- Provided text:
Saturday, May 4, 2024

My Last Post on Homosexuality

OK, I did not expect this blog to be about homosexuality and the Orthodox Faith, but it has become so. And this will be the last post from me on this topic.

The essay in which I say all I know about sex (“A Pebble in My Shoe”) still stands, of course, as does my further thinking about the same koan in response to my critics, “Burning Down the House,” in which I take the same koan to be about discernment.  Maybe it’s good to read those first anyway. I will probably refer you to both essays, to avoid repeating myself.  In any case, this will be more personal, and should leave no stone unturned about my own sexuality and my reaction to it. I will not write about it again.

To begin with, I am gay. This should come as no big surprise, but I can guarantee this is the last you’ll hear of it. I have a partner, whom I met in 1994 when we were both 39. We started living together in 1999, and we got married in about 2013–whenever it was that the Supreme Court ruled that it was not a “skim milk” marriage, in the memorable words of Ruth Bader Ginsberg.  I sought my partner pretty actively, when I came to understand some of what I’ve written below.  We are monogamous, and have not actually had sex in many years, two facts that will probably have the late Fr. Thomas Hopko spinning in his grave, as is said.

It is because of him (Fr. Hopko) that gays and women are today so vilified in the Orthodox Church. His legacy in that regard will likely never be overcome.  He’s one of those who was always an evangelical in some way, which is why he was one of the people inclined to welcome those people in.  He also got that the Church was about more than just the Bible, and he also felt that anything that came out of his mouth was correct. His method was always to begin with, “It is my belief that the church’s teaching is ______.” Fill in the blank. This was usually based the Bible, but it could also be the hymnography, iconography, the teachings of  the Fathers (they were NEVER wrong) or sometimes just way things were (again, NEVER wrong). The blank would usually be simply some factoid he believed to be true, and that he fully expected to be quoted later as one of the “proof texts” so dear to the heart of the evangelicals who are now taking over the church. I was recently visiting Berkeley, Calif., and saw in the parish there a little booklet of his sayings. He is already being treated as a holy father. Even though he’s pretty obnoxious, but he’s not to the evangelicals who have embraced him.

I will also likely anger the many evangelical heretics who can see homosexuals only as victims or predators. Anything else would cause them to think and discuss, but that is simply not allowed. After all, they are in the Church that has always had all the answers, and that never changes. The above is a bald-faced lie. Those afflicted with gayness are supposed to want to be monks and nuns. (Completely ignored is the fact a sane monastic institution no longer exits). They will often scorn dialog with me, as I would pose a threat to their many gay friends who are rightly choosing a celibate lifestyle in the Church according to what they are told is the Church’s ancient teaching, though it is in fact very recent. Anyway, when I ask to meet these people the discussion always ends. Either they are people the evangelical heretic suspects of living such a lifestyle or, as I suspect, such folks don’t exist at all and the evangelical bully is simply lying. In any case, the fact that it is ALWAYS a conversation-ender I find telling.

- Source material:
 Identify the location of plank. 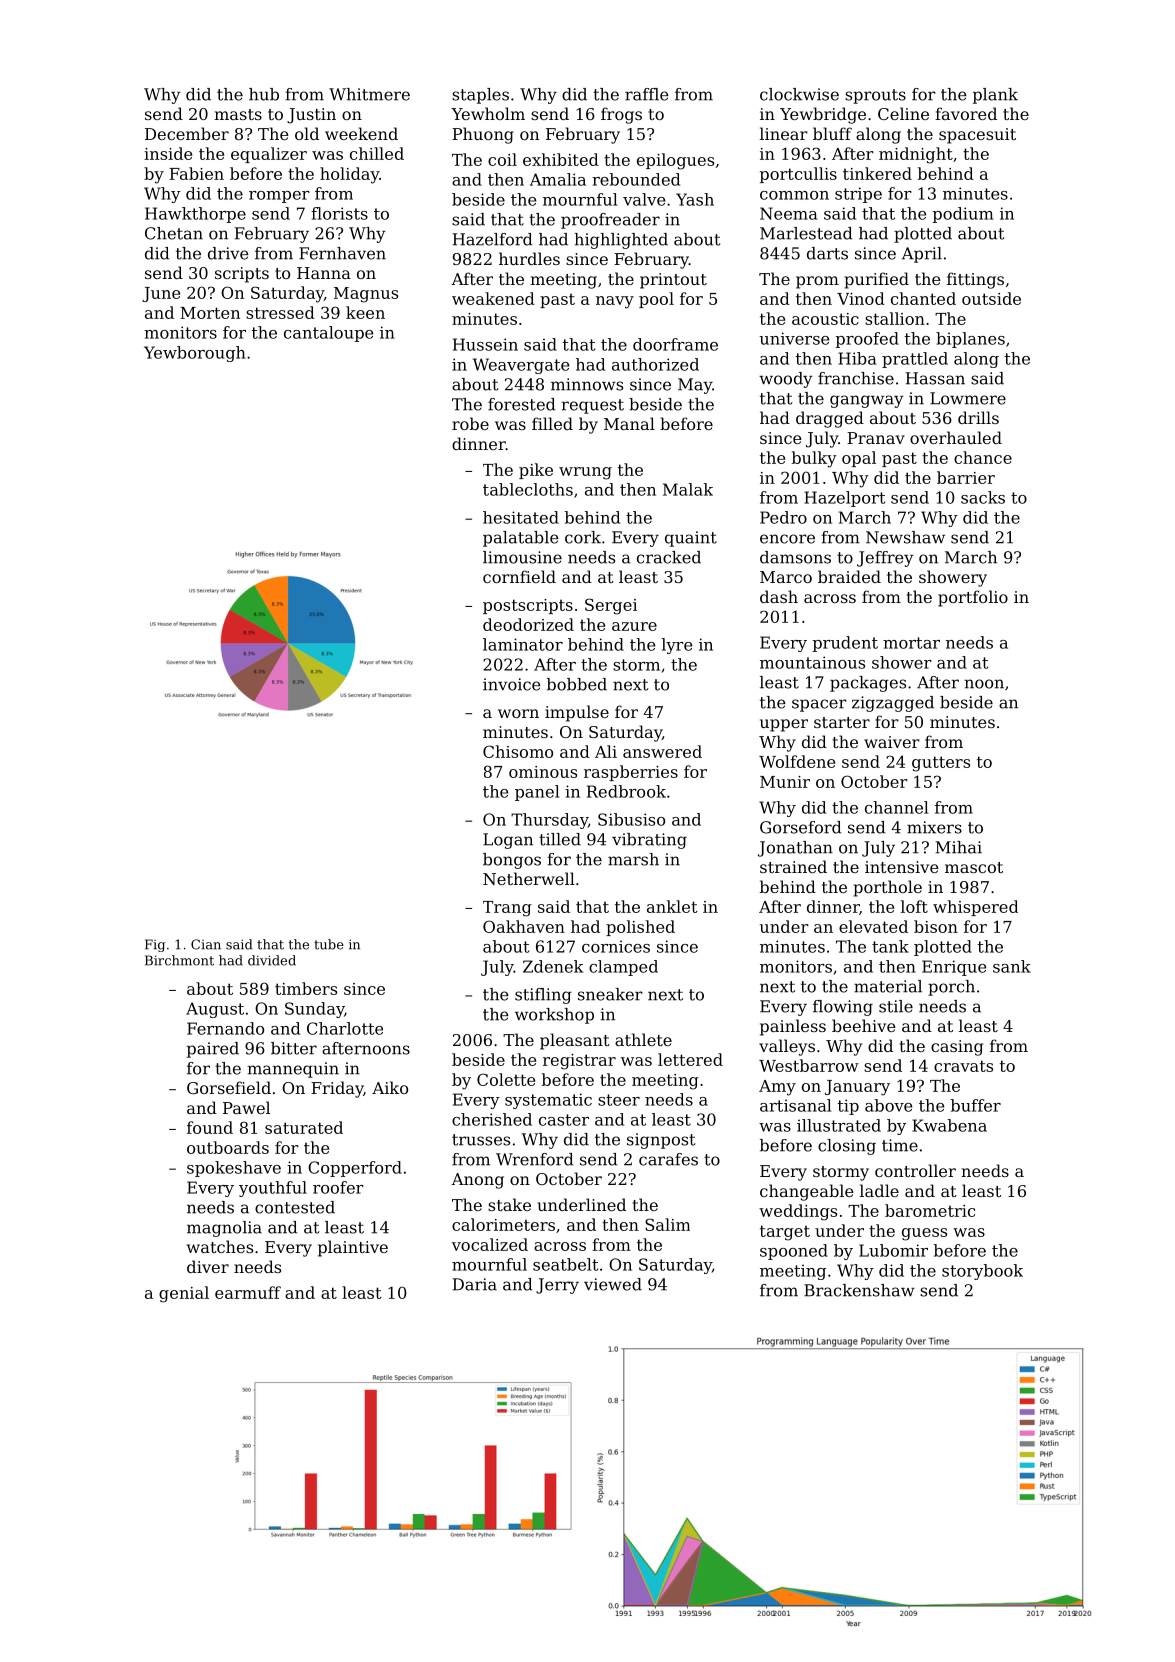
(995, 96).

- Your goal: Quote the passage of the blog post that opens with the words containing "To begin with, I" and closes with "as is said.". The listing comes from a source separate from the blog post.

- Task result:
To begin with, I am gay. This should come as no big surprise, but I can guarantee this is the last you’ll hear of it. I have a partner, whom I met in 1994 when we were both 39. We started living together in 1999, and we got married in about 2013–whenever it was that the Supreme Court ruled that it was not a “skim milk” marriage, in the memorable words of Ruth Bader Ginsberg.  I sought my partner pretty actively, when I came to understand some of what I’ve written below.  We are monogamous, and have not actually had sex in many years, two facts that will probably have the late Fr. Thomas Hopko spinning in his grave, as is said.